The mainsheet is taken to a single point on the overhead arch, then to a Harken 40ST winch on the coachroof as standard.
Our test boat had the optional extended bow roller (with small, fixed bobstay) that can be used to fly an asymmetric spinnaker.
Between the twin wheels in a locker in the sole is gas bottle stowage and the diesel and water fillers – try not to get the two mixed up.
Sheets are led well aft, so the forward seating is rope-free until you get to the lines on the coachroof.
The cockpit table is fixed and stainless-steel framed, this provides the lion’s share of foot- bracing and handholds in the cockpit, and without it moving around the cockpit could be ‘interesting’.
To port is a sole-depth cockpit locker and on the starboard side there’s a big liferaft locker, but you would have to lift the liferaft up and out over the raised front of the locker to deploy it.

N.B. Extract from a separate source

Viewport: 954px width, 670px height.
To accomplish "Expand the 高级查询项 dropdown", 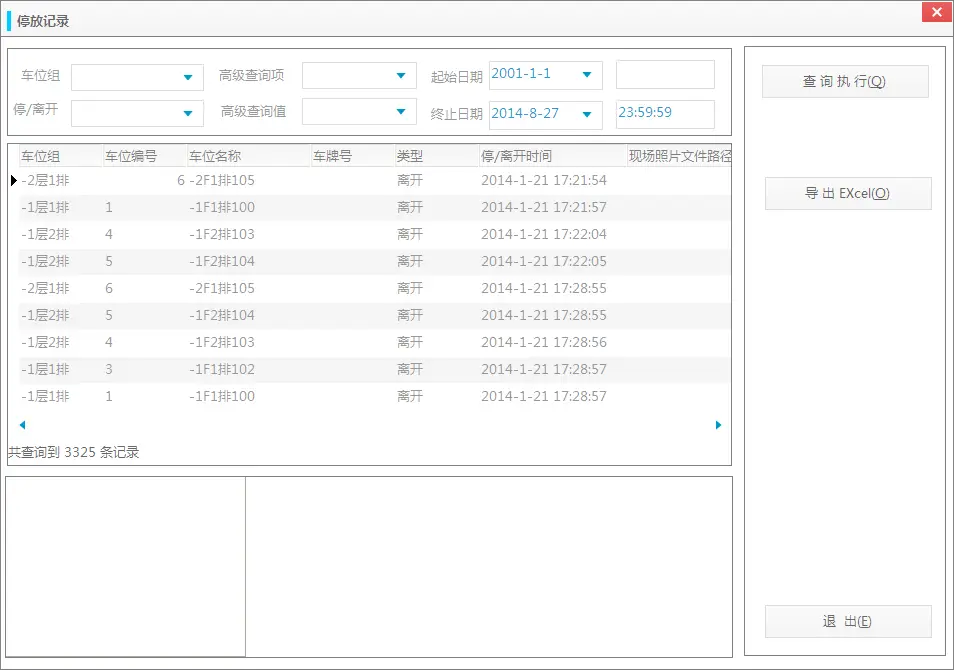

Stepping out of the cockpit, you’ve got good handholds on the overhead arch, which also supports the sprayhood.
The hull windows in the forecabin are large and you get a really decent view out of them – if your location is worthy of sitting up in bed and looking out, of course (think Newtown Creek, not Newlyn Harbour).
Stowage here is generally good and there’s more of it behind the head of the bed – a 92cm wide (3ft) storage space with a 12V socket – but the 1.48m wide (4ft 10in) split mattresses don’t go fully outboard to the deep, hull-side stowage.

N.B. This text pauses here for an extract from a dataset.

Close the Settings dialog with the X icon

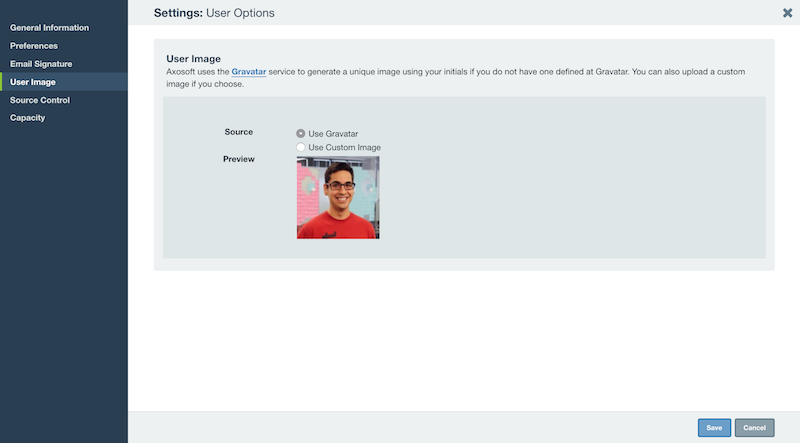click(x=787, y=13)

At the foot of the bed is a handy under-berth storage unit, bottom-hinged and 54cm deep (1ft 9in).
Two doors lead aft to the saloon (one can be secured), where you’ll find nice big coachroof windows, but ventilation is limited with only one overhead hatch and two smaller opening hatches in the coachroof windows.
To starboard is the C-shaped saloon seating, with good stowage behind the seat backs and more under the seats, although small items put in there could escape into the saloon through a gap of several inches at the bottom and liquids or dust on the floor could get into the locker.
The seating itself is a little awkward to get in and out of; you have to step over the seats rather than stepping through the gap between the table and the seat base.
As in the forecabin, you get a really good view out of the hull windows in the saloon. In fact, if you open the double doors forward it’s possible to see out the front windows too, making her feel spacious.
The heads is a nice size and there’s a separate shower compartment with a Perspex screen that goes across, but this makes the shower a bit cramped.
The heads in this three-cabin, single-heads layout is also the en suite for the starboard aft cabin.
In each of the aft cabins you’ll find a hanging locker and a small shelved area outboard.
There’s also a partitioned, deep-fiddled space outboard of the berth. In the centre, under the cockpit, is another useful stowage area.
The aft cabins also have large hull ports, but unless you are sitting near them, on the berth, you don’t benefit from a view.
The chart table is 70cm x 58cm (reducing to 35cm) and set against the forward bulkhead.
I’m not sure that just aft of the forecabin is the best place for a nav station, though. It’s a long way forward for a quick look at the chart or to communicate with someone on the helm.
That said, it’s quite well-equipped with handy little trays outboard of the 6cm deep chart table, a USB socket, space to mount a VHF radio and stereo outboard, and bin lockers, too.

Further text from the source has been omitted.